Rows from a screen grounding dataset:
§

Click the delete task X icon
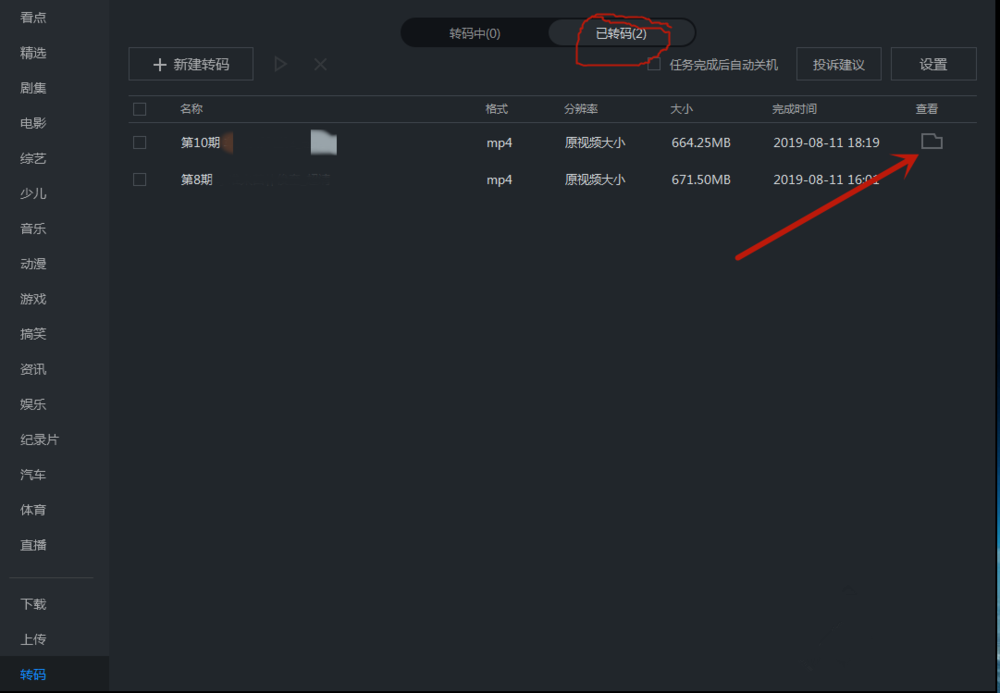Screen dimensions: 1000x693 pyautogui.click(x=320, y=64)
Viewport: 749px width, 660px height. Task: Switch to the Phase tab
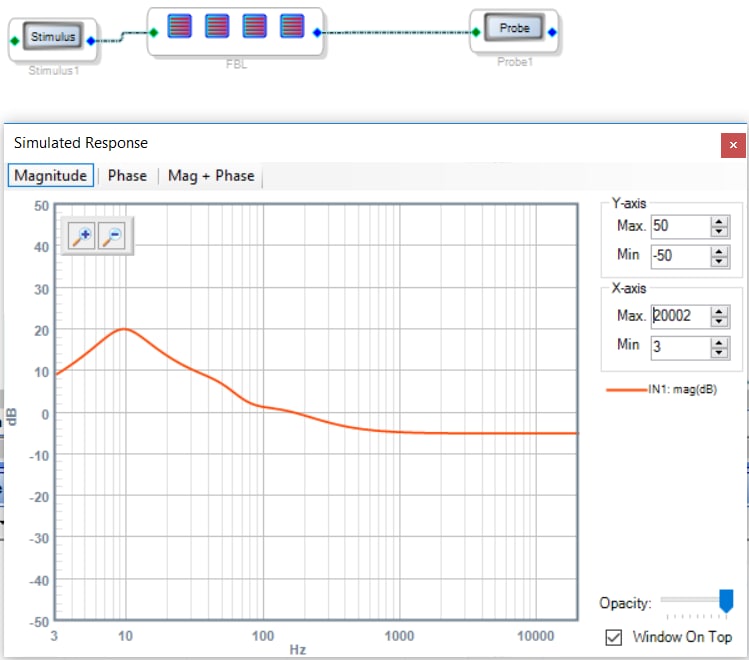[x=127, y=176]
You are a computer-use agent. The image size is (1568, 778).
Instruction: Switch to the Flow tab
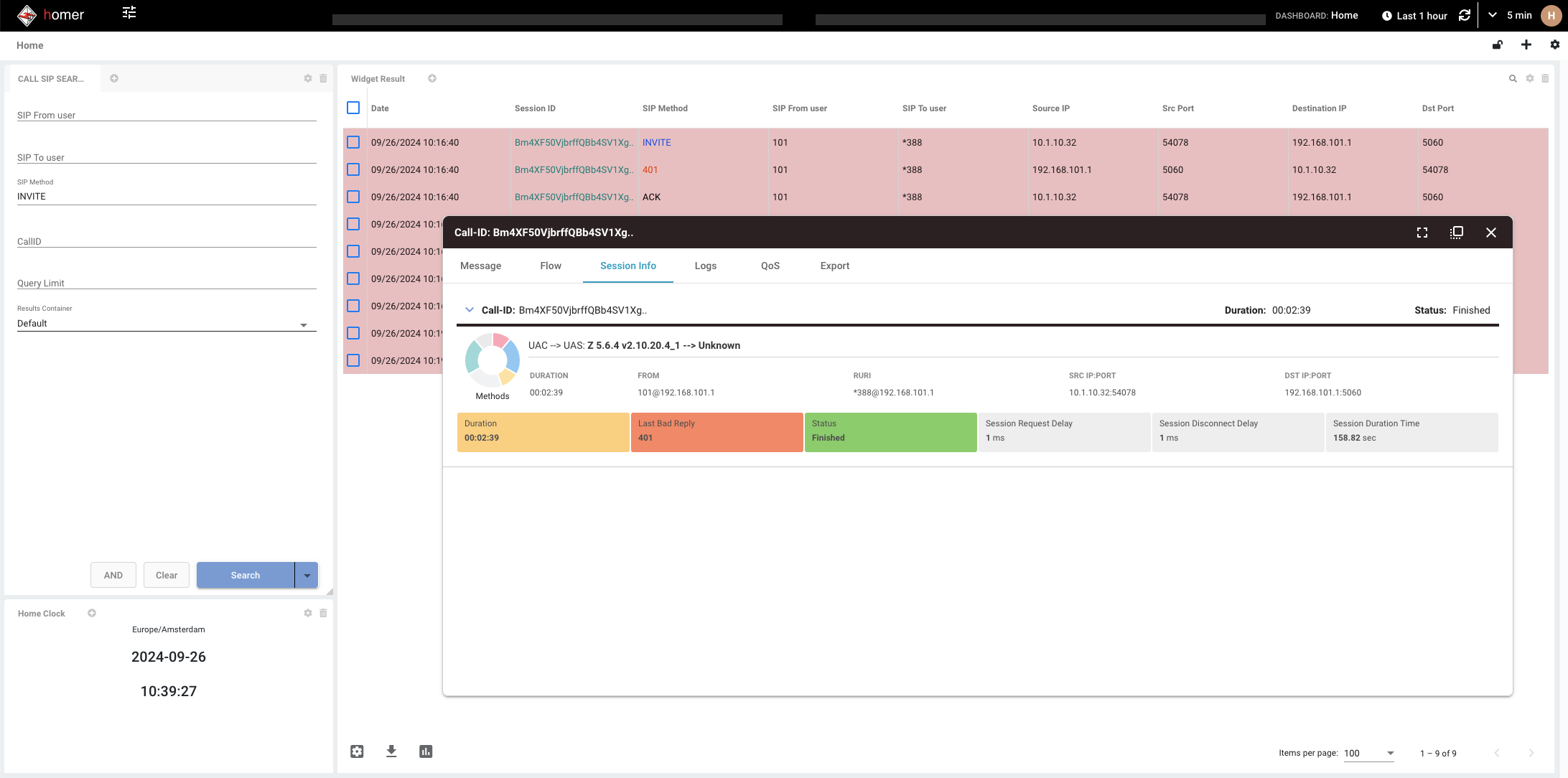click(551, 266)
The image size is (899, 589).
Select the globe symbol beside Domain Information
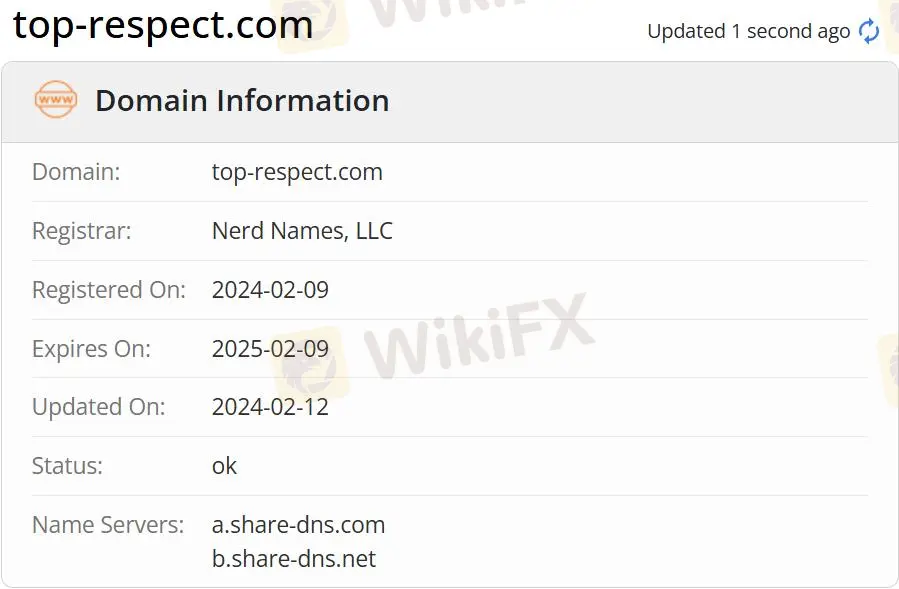55,100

§

[What you will do]: Retype all of the data above line for line, leaving out the pictures.

[Complete answer]:
Click the delete task X icon
Screen dimensions: 1000x693 pyautogui.click(x=320, y=64)
Viewport: 749px width, 660px height. Task: Switch to the Phase tab
[x=127, y=176]
You are a computer-use agent. The image size is (1568, 778).
Instruction: Switch to the Flow tab
click(551, 266)
The image size is (899, 589).
Select the globe symbol beside Domain Information
55,100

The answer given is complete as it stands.